Выпад Полидоро отравил радость Каэтаны. Актриса, весьма чувствительная к возражениям, спустилась из высоких сфер искусства и увидела перед собой капиталиста, для которого единственное мерило – деньги.
– Попридержи язык, Полидоро. Всякий раз как вздумаешь говорить о Каллас, переходи на язык богослужения, будто ты в церкви.
От резкого движения брошь в вырезе пеньюара расстегнулась. Каэтана не заметила, что выставила грудь алчному взору Полидоро, и продолжала с еще большим жаром:
– Ей одной боги даровали право входить в храмы без вуали и на высоких каблуках. Она вполне могла бы стать жрицей, и для нее это не было бы слишком высокой честью. Такого голоса никогда ни у кого не было. Может, скажешь, что я ошибаюсь?

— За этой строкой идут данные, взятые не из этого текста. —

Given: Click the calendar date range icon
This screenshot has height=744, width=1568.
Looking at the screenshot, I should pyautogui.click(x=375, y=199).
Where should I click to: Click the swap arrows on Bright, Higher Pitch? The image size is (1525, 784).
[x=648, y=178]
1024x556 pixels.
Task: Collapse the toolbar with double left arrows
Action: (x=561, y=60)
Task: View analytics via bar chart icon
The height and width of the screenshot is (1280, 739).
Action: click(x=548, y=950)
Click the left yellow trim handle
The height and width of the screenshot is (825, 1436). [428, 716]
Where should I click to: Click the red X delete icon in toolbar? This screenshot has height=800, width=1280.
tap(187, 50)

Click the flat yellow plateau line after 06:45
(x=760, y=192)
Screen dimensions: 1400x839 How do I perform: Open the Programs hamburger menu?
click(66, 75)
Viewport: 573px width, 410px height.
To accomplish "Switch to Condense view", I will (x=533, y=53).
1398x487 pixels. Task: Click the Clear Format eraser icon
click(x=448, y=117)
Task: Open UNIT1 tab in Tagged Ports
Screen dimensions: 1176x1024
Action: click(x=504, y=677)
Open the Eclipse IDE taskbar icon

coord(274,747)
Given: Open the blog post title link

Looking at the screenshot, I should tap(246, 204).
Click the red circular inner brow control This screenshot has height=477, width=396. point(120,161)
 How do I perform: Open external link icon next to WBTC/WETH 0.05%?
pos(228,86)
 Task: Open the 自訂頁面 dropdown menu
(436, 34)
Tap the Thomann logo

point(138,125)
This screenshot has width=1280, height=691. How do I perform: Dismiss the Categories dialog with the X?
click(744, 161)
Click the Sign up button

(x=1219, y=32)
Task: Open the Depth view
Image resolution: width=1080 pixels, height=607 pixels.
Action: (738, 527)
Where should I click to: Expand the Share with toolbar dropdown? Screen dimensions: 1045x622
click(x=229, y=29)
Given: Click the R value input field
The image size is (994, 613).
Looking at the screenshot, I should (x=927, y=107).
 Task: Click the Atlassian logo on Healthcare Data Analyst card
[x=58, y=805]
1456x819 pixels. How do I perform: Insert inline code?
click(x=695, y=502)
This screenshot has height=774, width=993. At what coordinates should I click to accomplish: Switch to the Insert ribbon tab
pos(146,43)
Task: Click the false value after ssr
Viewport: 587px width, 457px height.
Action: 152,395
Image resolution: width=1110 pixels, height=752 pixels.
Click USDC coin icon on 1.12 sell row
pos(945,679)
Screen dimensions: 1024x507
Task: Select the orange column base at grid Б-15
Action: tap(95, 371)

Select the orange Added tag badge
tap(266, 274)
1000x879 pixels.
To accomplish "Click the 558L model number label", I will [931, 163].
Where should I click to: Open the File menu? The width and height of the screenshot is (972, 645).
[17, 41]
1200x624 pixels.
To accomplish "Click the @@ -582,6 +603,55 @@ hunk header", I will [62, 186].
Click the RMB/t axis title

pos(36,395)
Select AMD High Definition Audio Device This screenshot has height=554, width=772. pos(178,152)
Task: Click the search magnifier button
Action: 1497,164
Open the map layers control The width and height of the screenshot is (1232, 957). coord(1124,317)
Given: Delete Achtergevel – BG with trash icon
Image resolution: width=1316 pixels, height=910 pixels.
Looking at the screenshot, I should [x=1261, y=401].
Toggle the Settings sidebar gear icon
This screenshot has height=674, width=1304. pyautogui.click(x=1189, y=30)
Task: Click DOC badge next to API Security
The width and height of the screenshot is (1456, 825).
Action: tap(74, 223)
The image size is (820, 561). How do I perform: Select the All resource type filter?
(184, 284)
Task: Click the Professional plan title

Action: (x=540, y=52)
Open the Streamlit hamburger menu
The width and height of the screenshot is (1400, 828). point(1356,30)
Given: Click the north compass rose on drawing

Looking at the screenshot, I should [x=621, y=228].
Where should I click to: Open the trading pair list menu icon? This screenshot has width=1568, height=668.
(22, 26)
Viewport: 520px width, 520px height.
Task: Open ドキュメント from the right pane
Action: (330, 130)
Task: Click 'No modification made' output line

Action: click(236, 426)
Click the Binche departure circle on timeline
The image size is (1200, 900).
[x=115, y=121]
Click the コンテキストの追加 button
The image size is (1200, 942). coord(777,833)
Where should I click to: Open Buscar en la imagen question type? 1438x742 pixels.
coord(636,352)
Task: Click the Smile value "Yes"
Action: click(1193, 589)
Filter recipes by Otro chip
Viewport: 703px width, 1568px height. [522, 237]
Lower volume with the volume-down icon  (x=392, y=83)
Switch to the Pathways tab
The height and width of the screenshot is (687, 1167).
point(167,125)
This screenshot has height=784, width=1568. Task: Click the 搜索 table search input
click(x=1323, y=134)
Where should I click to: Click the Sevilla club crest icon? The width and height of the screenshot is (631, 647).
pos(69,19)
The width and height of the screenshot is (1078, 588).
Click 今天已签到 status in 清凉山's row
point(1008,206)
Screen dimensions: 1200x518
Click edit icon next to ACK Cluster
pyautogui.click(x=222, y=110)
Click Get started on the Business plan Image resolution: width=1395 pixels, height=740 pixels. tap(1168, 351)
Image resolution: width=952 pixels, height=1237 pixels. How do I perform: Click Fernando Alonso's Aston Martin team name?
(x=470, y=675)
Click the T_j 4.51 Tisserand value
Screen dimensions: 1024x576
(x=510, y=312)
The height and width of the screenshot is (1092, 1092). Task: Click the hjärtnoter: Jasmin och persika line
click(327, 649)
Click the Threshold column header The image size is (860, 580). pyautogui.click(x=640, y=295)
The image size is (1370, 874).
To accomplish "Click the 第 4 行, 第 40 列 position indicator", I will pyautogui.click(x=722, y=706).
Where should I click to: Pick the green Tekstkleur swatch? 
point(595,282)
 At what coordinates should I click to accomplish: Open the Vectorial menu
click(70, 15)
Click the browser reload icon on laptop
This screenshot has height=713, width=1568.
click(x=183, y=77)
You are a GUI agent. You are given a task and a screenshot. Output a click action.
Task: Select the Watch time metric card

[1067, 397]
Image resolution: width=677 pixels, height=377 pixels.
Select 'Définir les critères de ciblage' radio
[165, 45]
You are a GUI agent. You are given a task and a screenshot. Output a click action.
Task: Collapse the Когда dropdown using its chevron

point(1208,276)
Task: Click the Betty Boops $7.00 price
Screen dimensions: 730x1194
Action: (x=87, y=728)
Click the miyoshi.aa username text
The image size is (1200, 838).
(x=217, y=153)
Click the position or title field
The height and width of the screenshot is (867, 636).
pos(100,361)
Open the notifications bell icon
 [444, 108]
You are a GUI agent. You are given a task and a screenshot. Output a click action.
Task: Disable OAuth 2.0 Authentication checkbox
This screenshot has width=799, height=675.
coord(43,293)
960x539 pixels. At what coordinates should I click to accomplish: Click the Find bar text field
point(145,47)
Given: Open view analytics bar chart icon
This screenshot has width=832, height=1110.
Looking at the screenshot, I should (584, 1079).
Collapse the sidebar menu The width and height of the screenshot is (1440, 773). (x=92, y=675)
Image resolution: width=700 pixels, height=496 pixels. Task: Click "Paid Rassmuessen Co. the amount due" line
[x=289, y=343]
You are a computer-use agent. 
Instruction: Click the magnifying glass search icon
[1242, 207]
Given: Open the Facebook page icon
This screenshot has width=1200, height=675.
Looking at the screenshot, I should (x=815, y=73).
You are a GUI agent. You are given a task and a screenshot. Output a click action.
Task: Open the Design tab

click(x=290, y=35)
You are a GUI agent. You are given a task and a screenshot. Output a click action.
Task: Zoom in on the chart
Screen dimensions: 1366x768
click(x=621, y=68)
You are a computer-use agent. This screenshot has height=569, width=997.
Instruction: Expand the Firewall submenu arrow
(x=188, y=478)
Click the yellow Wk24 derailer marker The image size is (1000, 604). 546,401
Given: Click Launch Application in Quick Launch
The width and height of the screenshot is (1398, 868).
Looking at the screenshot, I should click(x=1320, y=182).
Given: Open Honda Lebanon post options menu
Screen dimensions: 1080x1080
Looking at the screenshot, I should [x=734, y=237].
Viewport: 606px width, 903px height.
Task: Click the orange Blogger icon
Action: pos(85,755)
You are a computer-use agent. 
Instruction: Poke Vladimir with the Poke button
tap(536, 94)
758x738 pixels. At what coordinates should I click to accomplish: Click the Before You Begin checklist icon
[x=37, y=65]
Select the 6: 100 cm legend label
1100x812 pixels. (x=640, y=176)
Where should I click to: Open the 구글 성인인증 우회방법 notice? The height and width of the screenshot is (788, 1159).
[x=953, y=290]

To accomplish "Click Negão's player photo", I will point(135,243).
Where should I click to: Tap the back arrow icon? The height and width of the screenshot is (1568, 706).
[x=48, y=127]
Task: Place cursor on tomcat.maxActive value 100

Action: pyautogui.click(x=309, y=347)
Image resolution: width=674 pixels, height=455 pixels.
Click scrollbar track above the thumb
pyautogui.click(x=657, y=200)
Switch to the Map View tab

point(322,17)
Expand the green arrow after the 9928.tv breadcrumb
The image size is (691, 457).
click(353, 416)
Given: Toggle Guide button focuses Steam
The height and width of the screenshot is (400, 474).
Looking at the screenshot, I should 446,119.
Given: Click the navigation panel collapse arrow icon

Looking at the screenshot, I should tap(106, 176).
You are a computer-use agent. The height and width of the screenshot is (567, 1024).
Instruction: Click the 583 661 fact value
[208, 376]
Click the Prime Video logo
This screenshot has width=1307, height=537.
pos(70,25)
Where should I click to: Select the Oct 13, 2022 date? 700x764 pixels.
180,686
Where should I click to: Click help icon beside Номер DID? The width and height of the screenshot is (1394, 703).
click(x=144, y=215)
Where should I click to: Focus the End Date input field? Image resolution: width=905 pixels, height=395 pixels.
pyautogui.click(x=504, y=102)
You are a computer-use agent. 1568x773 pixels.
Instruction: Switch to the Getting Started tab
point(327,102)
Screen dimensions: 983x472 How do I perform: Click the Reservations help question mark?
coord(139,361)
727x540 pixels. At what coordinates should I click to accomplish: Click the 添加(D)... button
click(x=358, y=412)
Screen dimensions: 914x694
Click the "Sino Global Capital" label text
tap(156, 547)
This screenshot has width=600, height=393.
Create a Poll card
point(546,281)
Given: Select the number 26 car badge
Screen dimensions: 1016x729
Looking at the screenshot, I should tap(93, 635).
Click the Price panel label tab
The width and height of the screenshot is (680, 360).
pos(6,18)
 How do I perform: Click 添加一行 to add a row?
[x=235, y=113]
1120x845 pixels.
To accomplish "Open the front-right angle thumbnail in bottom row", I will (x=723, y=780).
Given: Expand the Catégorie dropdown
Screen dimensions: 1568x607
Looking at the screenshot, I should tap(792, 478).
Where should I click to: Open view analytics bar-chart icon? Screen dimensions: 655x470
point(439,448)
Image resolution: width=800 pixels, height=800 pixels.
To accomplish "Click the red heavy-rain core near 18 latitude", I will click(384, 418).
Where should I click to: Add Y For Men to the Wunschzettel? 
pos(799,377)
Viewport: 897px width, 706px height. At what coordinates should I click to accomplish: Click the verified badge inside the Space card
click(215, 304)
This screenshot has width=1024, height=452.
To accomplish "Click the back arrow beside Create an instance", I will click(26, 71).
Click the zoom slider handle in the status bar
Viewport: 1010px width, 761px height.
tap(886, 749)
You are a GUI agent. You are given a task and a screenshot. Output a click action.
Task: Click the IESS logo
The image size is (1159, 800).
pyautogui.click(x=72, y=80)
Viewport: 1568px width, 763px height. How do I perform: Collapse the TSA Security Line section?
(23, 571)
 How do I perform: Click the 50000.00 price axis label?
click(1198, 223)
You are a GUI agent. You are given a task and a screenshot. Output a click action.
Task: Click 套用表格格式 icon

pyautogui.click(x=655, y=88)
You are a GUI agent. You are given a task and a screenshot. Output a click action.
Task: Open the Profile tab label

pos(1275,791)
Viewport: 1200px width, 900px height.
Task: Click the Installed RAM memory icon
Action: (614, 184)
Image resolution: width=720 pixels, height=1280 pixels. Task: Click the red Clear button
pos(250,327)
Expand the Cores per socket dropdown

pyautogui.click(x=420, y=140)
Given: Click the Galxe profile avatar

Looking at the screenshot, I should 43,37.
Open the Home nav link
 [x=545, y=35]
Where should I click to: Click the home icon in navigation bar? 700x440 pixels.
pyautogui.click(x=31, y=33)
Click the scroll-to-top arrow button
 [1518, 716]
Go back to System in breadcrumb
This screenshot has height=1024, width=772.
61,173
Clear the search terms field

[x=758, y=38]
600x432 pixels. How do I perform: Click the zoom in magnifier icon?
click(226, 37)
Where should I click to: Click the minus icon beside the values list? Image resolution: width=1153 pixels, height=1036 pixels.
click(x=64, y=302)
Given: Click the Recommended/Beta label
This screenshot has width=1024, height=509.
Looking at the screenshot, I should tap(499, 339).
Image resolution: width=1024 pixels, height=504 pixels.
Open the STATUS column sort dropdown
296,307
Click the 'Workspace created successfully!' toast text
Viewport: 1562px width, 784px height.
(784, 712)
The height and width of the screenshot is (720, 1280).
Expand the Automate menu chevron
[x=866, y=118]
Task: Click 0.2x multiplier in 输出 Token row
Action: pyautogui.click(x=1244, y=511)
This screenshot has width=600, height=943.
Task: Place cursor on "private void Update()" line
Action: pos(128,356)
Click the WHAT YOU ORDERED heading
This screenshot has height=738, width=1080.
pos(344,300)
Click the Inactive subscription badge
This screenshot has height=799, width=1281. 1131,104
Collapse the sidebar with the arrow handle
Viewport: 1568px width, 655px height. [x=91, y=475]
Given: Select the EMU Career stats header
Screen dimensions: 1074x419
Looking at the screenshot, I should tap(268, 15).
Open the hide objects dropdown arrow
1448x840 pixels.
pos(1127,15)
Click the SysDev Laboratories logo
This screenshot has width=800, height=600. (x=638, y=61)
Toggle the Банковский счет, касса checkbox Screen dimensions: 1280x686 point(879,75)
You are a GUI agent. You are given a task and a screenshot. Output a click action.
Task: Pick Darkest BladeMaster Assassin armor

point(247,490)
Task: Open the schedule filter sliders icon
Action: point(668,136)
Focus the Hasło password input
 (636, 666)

Глядя как зачарованный на вышитые иероглифы, Полидоро забыл о предмете спора. Рассыпанные по груди символы подтвердили правоту этой женщины, для него открывали врата, чтобы он мог добраться до розовых сосков.
И ему захотелось подкупить Каэтану, затронуть в ее душе чувствительную струнку, которая, зазвучав, отдала бы тело женщины его жадным ласкам. Память Полидоро была полна воспоминаниями о былых наслаждениях.
– Когда состоится великая премьера?
Его жена дома носила подвязанные к лодыжкам шлепанцы, а посеребренные сандалии Каэтаны грозили свалиться с ноги всякий раз, как она, нервно расхаживая по гостиной, делала резкий поворот.
Каэтана остановилась у окна, не обращая внимания на мяуканье Рише и льстивые слова Полидоро. Запыленное стекло делало жизнь вокруг тусклой. Каэтане казалось, что она где-то далеко-далеко и собирается сесть на поезд, который умчит ее еще дальше. Любой следующий город автоматически сотрет Триндаде из ее памяти.